Although UnitedHealth Group emerged victorious following that lawsuit, the concerns raised by the DOJ re-emerged as it opened a new investigation that would put Thompson in its crosshairs which ultimately led to the class action lawsuit for insider trading being brought against him. What the DOJ probe and related class action lawsuit show is that Thompson had many enemies other than those disenfranchised with how UnitedHealthcare functions as an insurer. According to the slain CEO's wife, Paulette Thompson, he was intimately aware of the threats he faced. "Yes, there had been some threats," Thompson told NBC News. On the nature of the threats, Mrs. Thompson speculated on their cause, stating "Basically, I don’t know, a lack of coverage? I don’t know details. I just know that he said there were some people that had been threatening him." Despite the prevalence of these threats, law enforcement officials have not identified any suspects nor have tied Mangione to them.

The admission that Brian Thompson had received multiple threats against him beckons questions about whether they were tied to his murder. If Mangione was not behind those threats, as it has not been asserted that he was, then what other parties could have been and what would their motives have been? While Thompson's wife speculated that it pertained to claims denials, the multitude of legal issues he faces opens the door for possibilities that shareholders who Thompson is alleged to have conspired against and his own corporate colleagues who were under investigation alongside him before his death had motive to murder him. Could Thompson's assassination have been perpetrated by a hitman as the result of corporate espionage to keep him from potentially cooperating with the DOJ? Could the assailant have been tied to the parties involved in the class action suit against him? These possibilities have all been swept under the rug and completely ignored by the coverage surrounding his death as the allegation that Luigi Mangione has completely obfuscated any alternative theories from public purview, despite the circumstantial evidence surrounding them arguably being more compelling.

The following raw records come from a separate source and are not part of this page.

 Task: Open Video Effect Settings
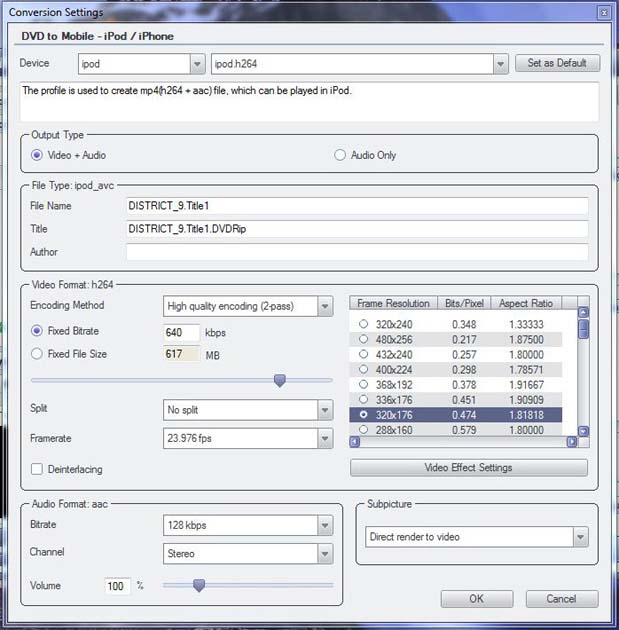pyautogui.click(x=468, y=467)
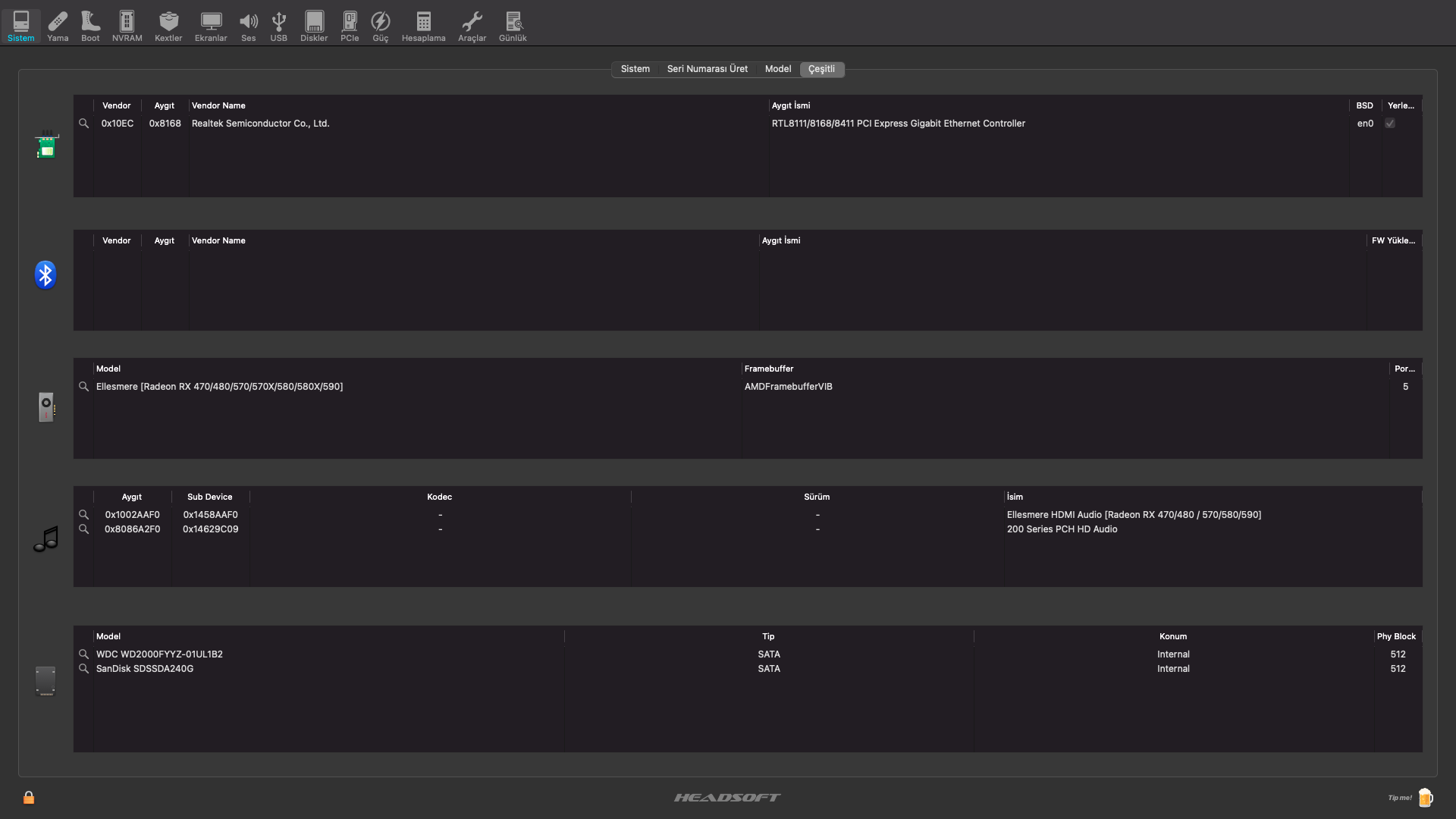This screenshot has height=819, width=1456.
Task: Click magnifier beside SanDisk SDSSDA240G
Action: point(84,669)
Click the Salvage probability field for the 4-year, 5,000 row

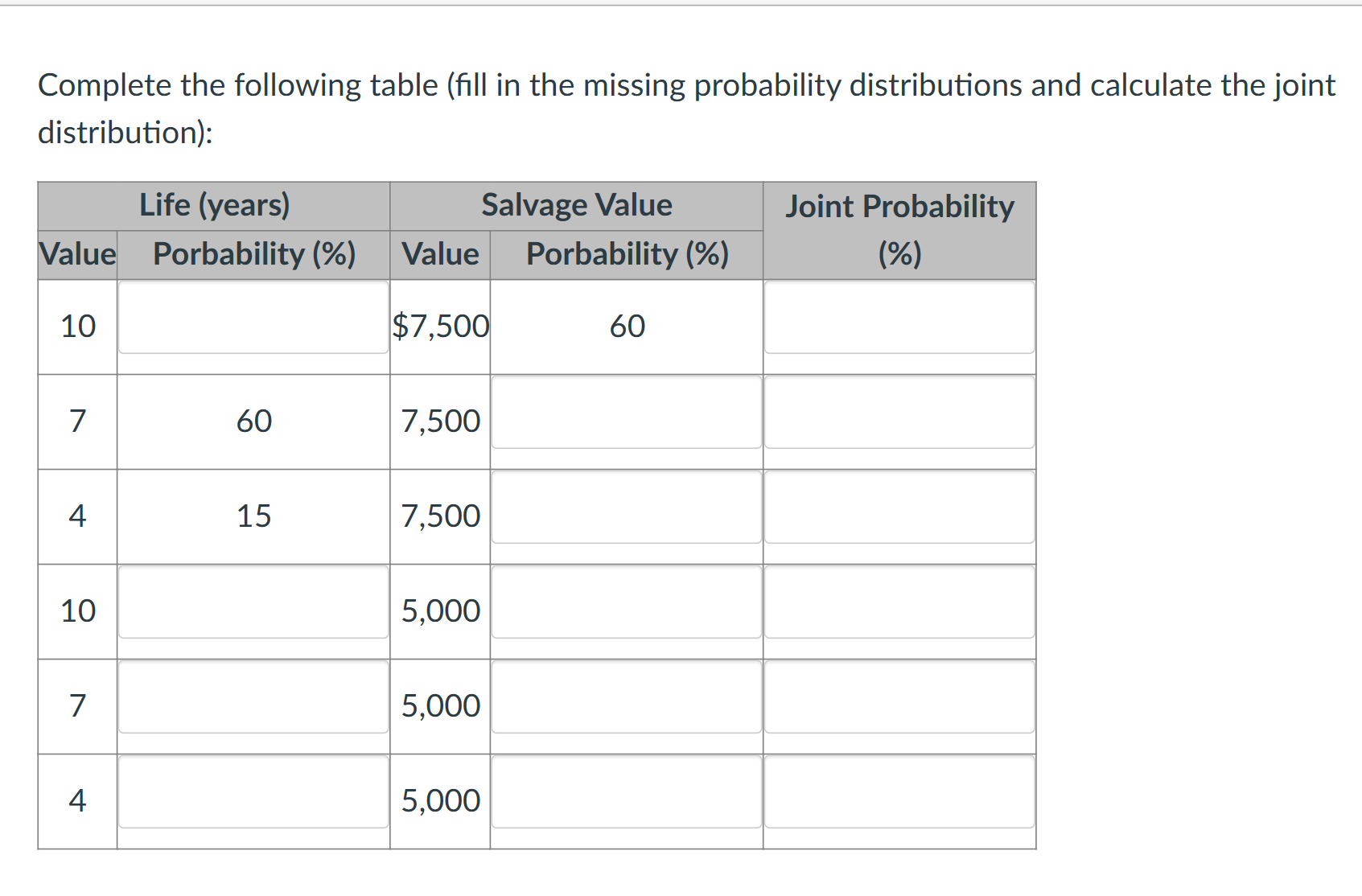point(627,792)
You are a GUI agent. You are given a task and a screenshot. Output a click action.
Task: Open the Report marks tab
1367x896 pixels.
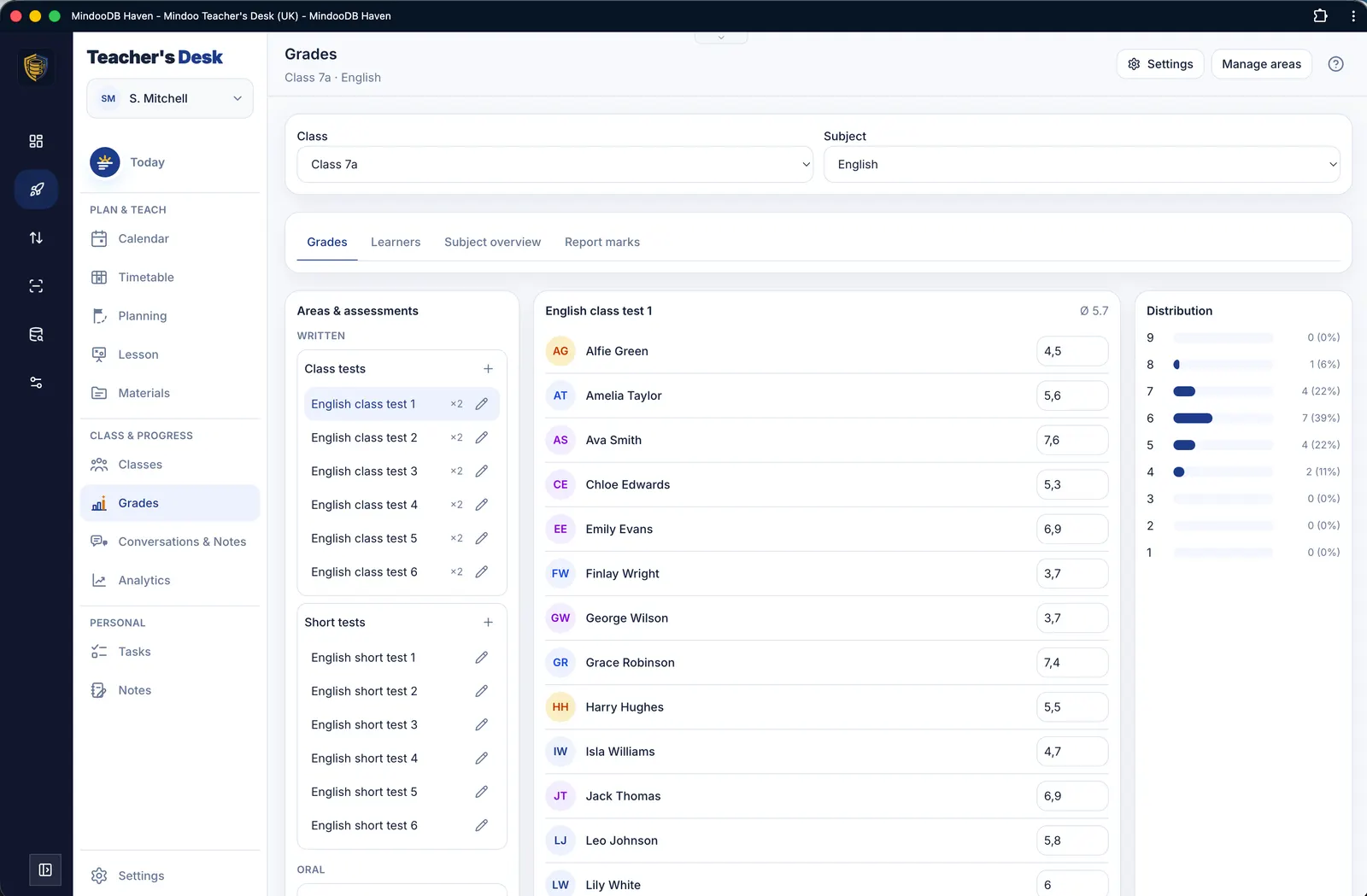(x=602, y=243)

In comparison, alternative explanations for the murder of UnitedHealthcare CEO Brian Thompson convey how implausible the case against Mangione sounds. The specter of communism being dangled atop the empty headed masses like the Sword Of Damocles to push the narrative that Mangione was the killer shows how malleable people's minds are. As the media covering promoting fears of class warfare shows, the general public so easily swayed by their emotions is still as susceptible to a psyop as they were at the onset of COVID-19 when fear mongering led to mass formation psychosis on a global scale. The oscillation of the right from the most fervent opponents of the healthcare industrial complex to now being some of its biggest apologists offers further proof of how fragile the human psyche is in lieu of any true will to power driving one toward pursuing the truth.